The task |
Reproduce the records word for word, from the line containing "Click the envelope contact icon" through the end of the records, both ends included, and omit the pictures.
======== Data rows ========
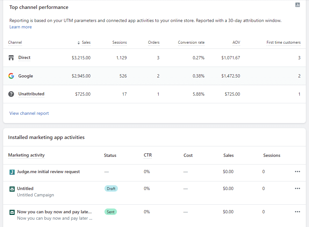
Task: Open the Learn more link
Action: (20, 27)
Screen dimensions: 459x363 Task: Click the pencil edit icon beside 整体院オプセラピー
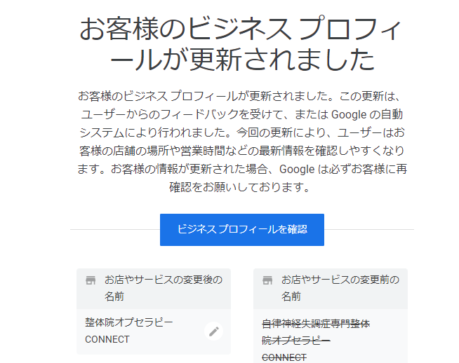(x=213, y=331)
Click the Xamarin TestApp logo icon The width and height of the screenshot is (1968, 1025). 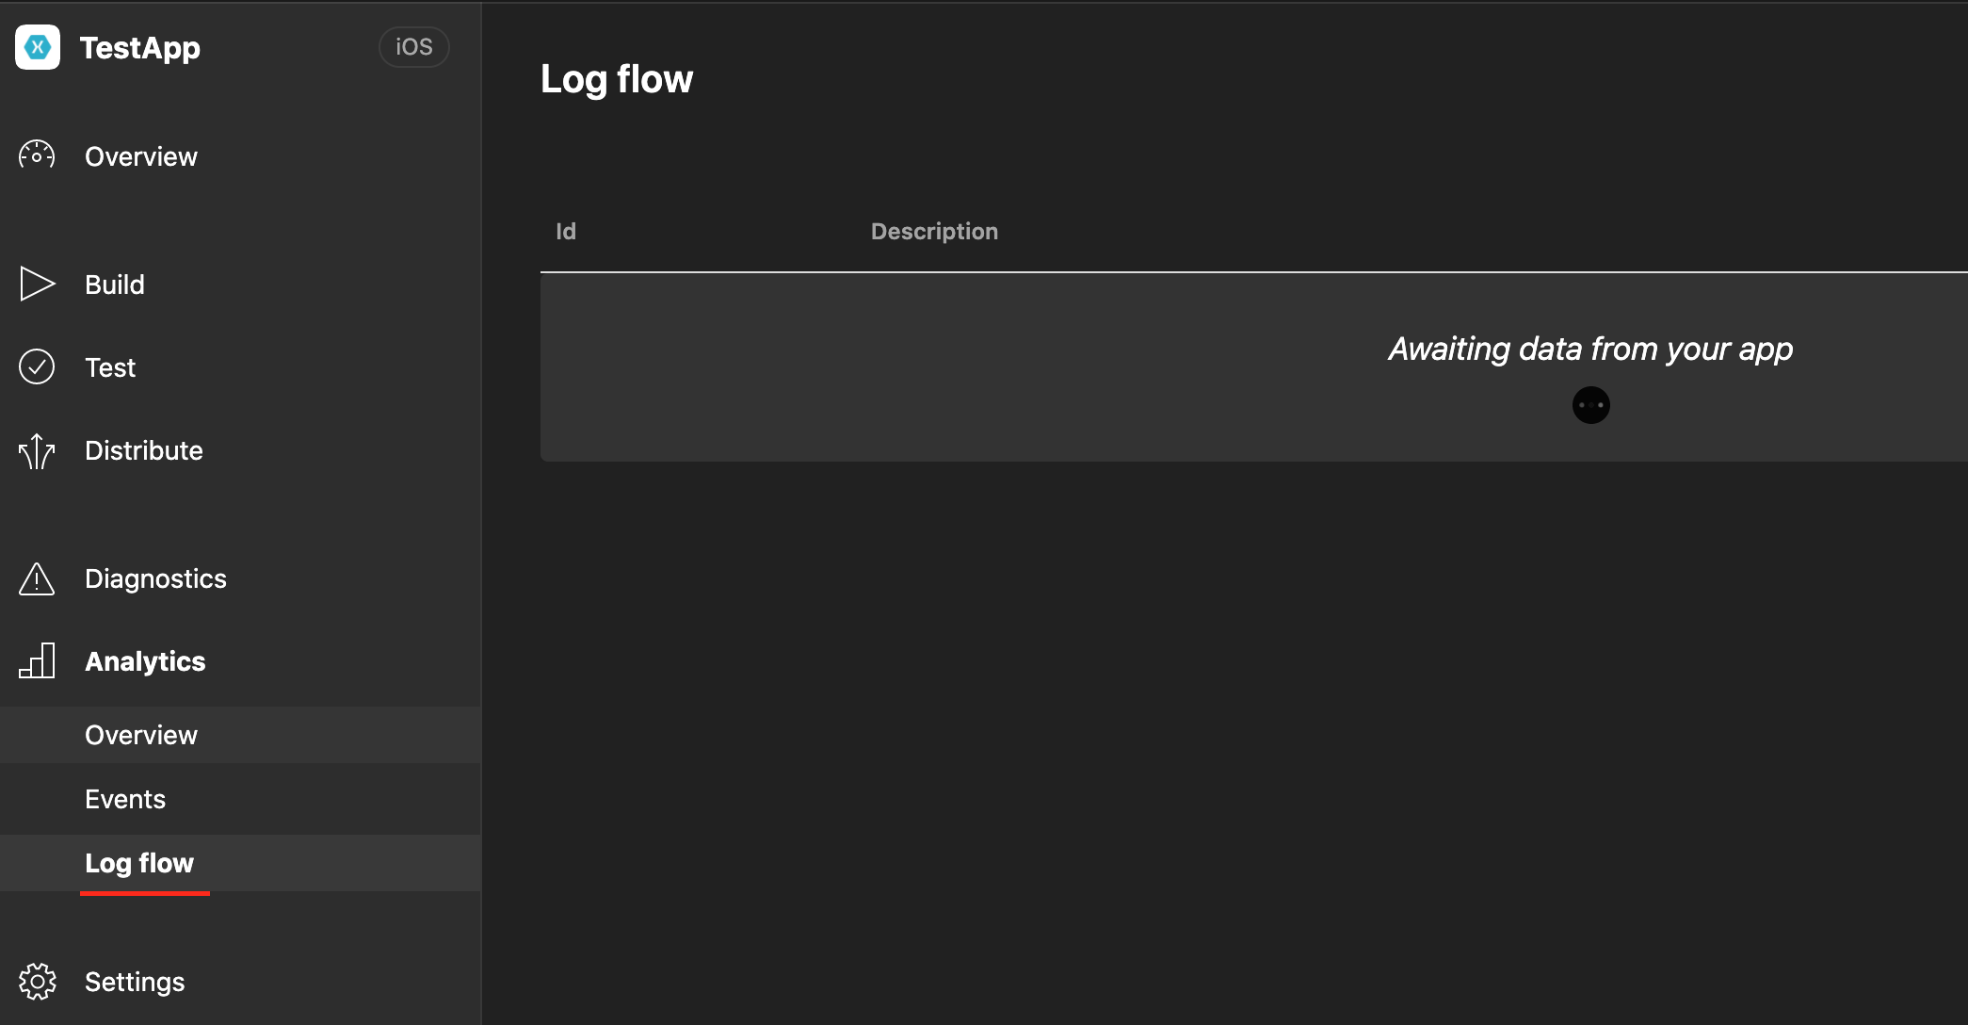38,47
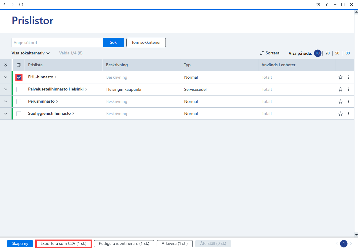Click the Ange sökord search field
The height and width of the screenshot is (249, 358).
pos(57,43)
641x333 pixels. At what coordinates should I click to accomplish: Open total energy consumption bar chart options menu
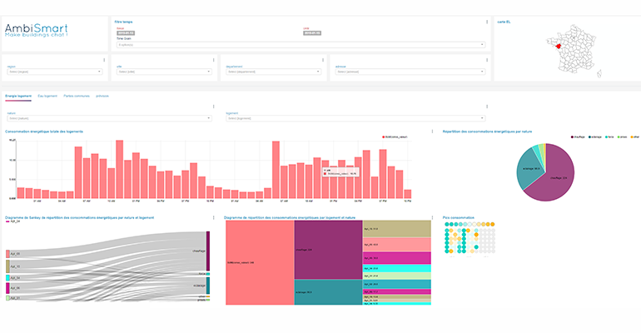point(432,132)
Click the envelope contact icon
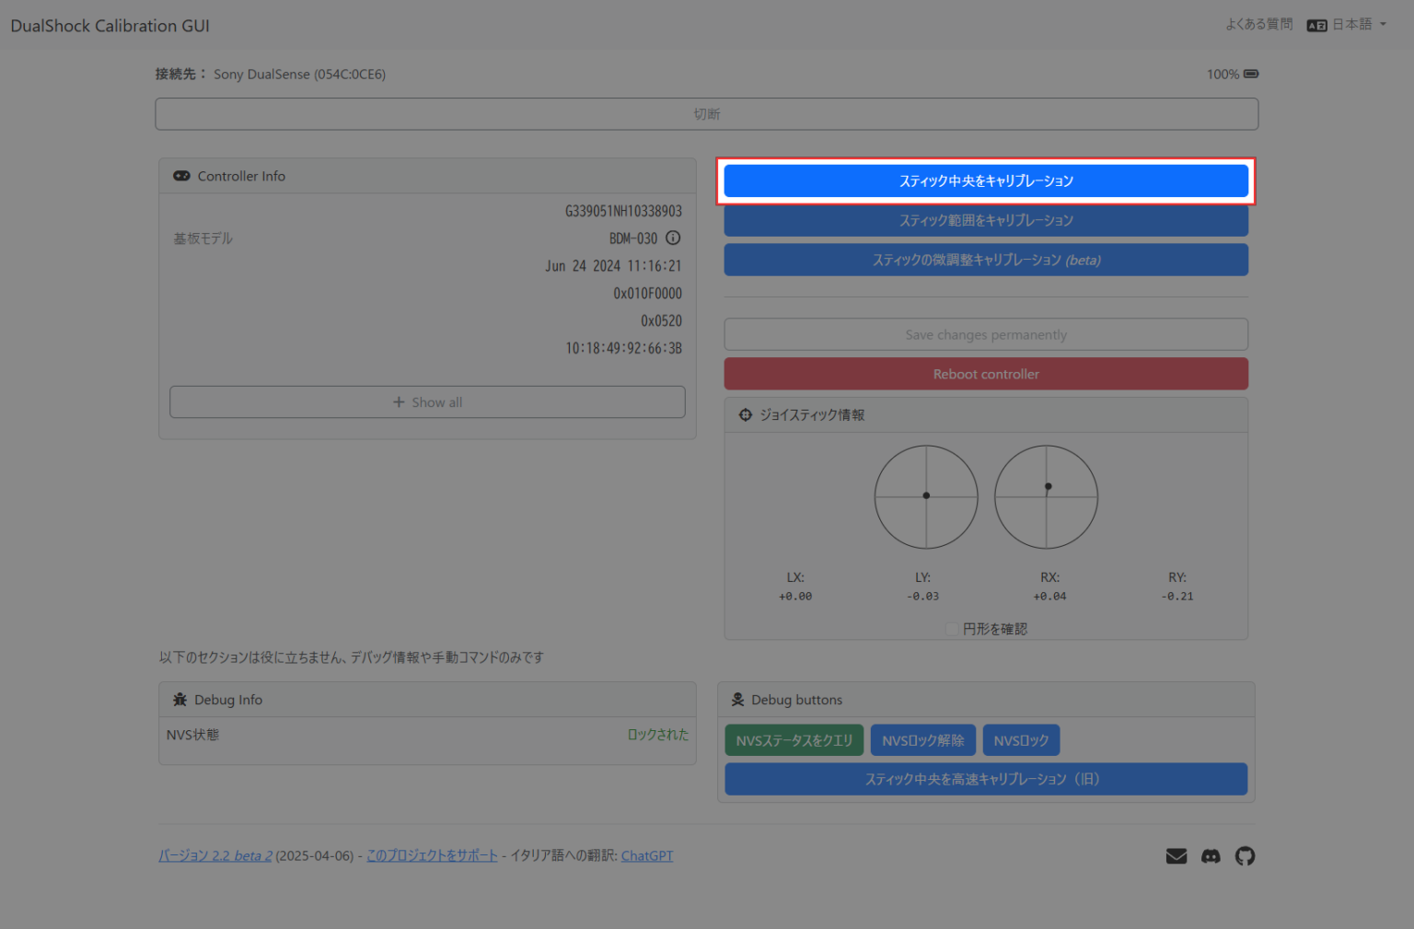The image size is (1414, 929). point(1176,856)
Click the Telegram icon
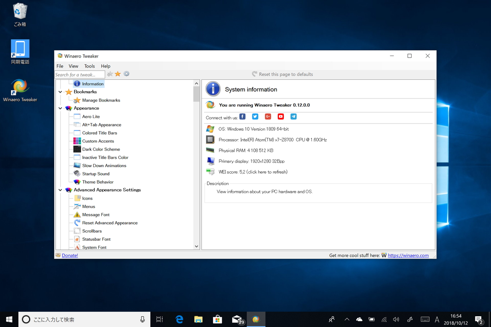491x327 pixels. click(x=293, y=117)
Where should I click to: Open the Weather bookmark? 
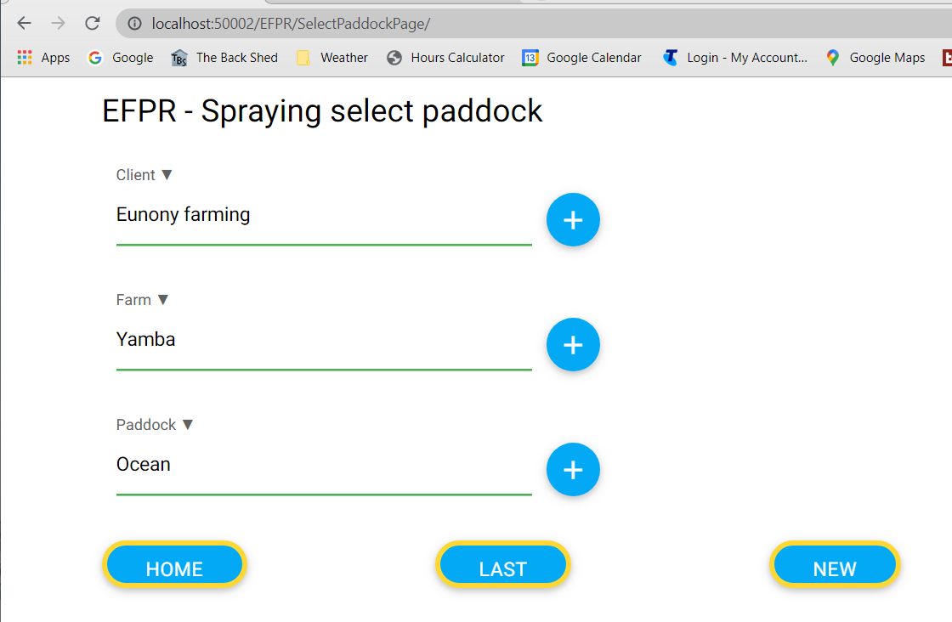[x=332, y=58]
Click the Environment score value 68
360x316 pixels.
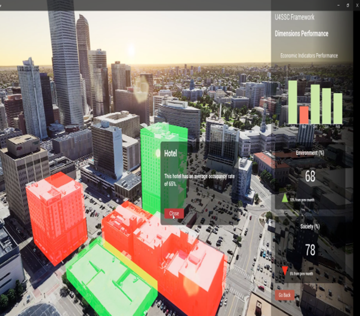310,176
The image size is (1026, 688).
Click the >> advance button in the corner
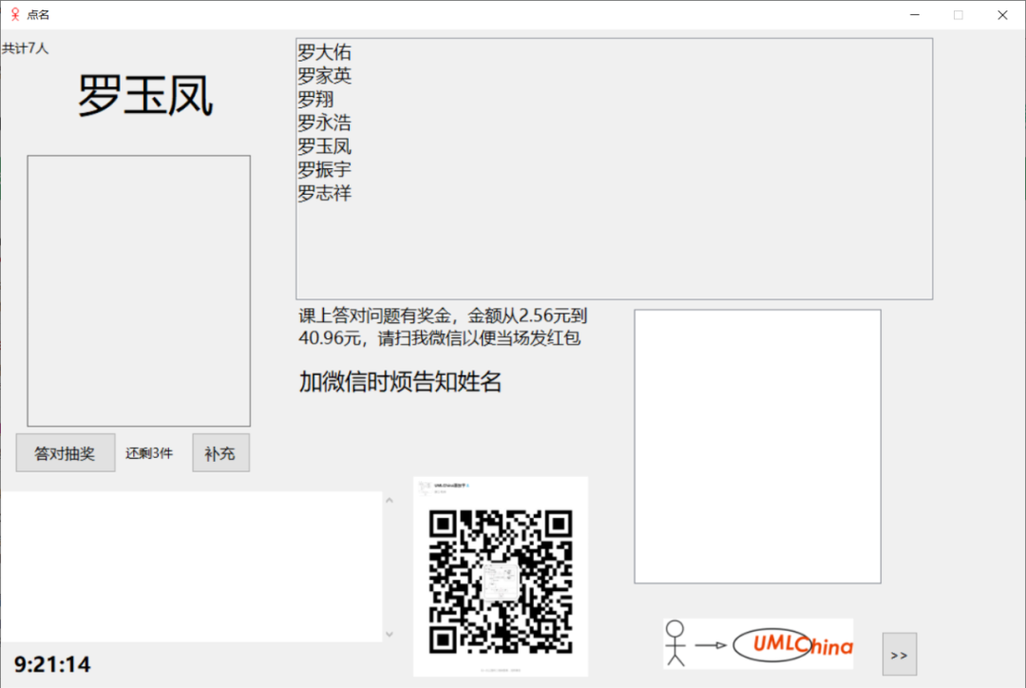click(899, 654)
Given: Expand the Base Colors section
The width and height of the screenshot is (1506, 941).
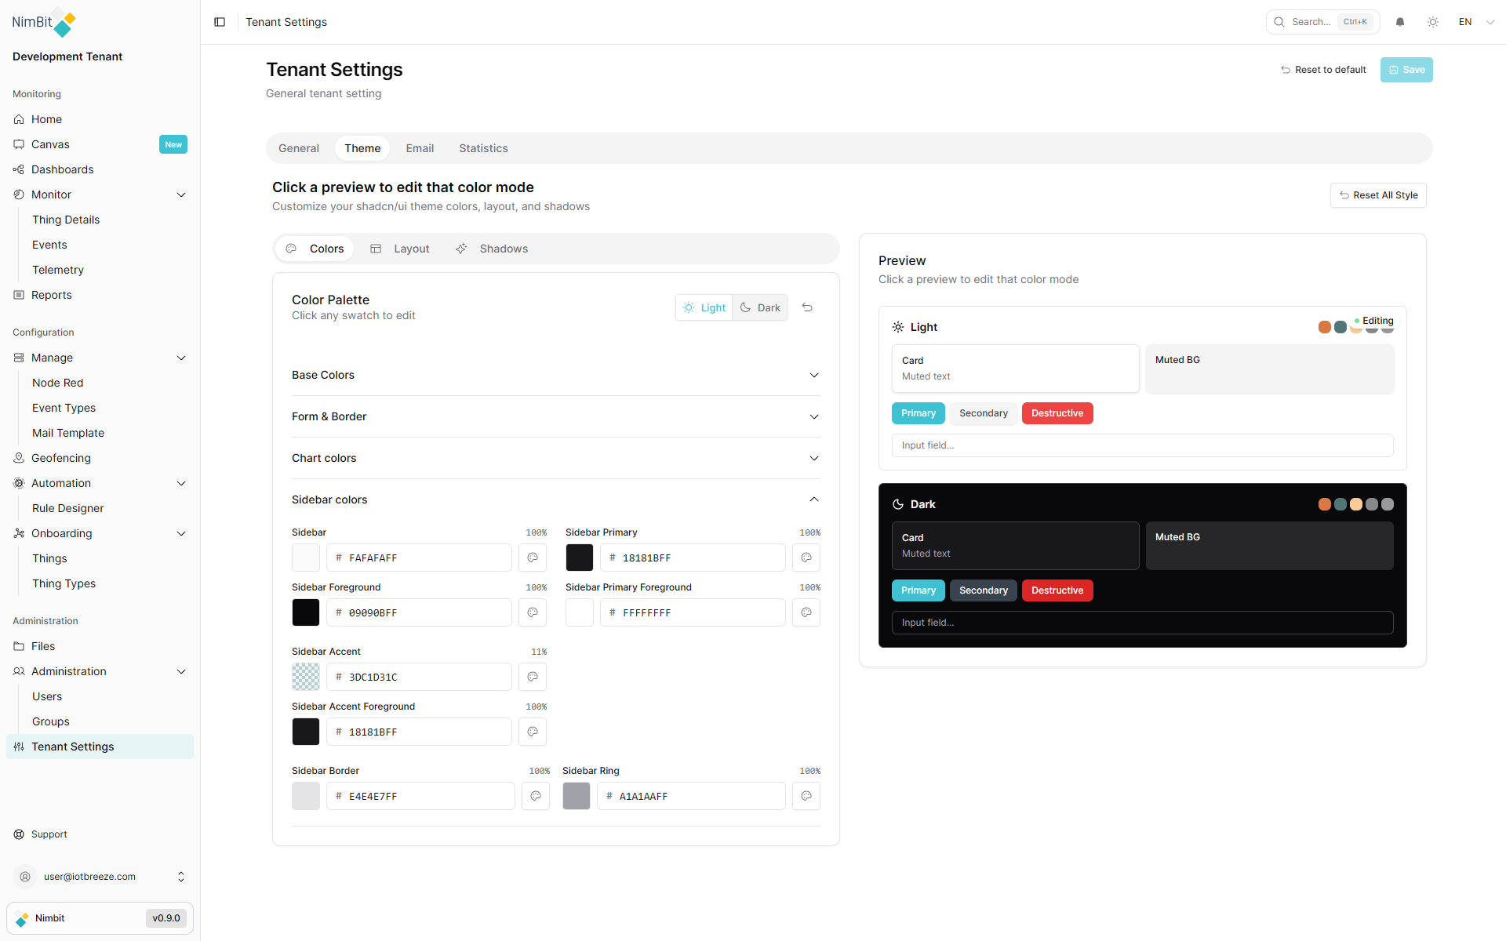Looking at the screenshot, I should tap(555, 375).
========
The completed task |
Click the envelope contact icon
The image size is (1414, 929). point(1176,856)
Click the Telegram icon
491x327 pixels. click(x=293, y=117)
Where should I click to: Open the Weather bookmark? 
[x=332, y=58]
Click the Environment score value 68
360x316 pixels.
310,176
The image size is (1026, 688).
Click the >> advance button in the corner
click(899, 654)
Given: Expand the Base Colors section
The width and height of the screenshot is (1506, 941).
Looking at the screenshot, I should tap(555, 375).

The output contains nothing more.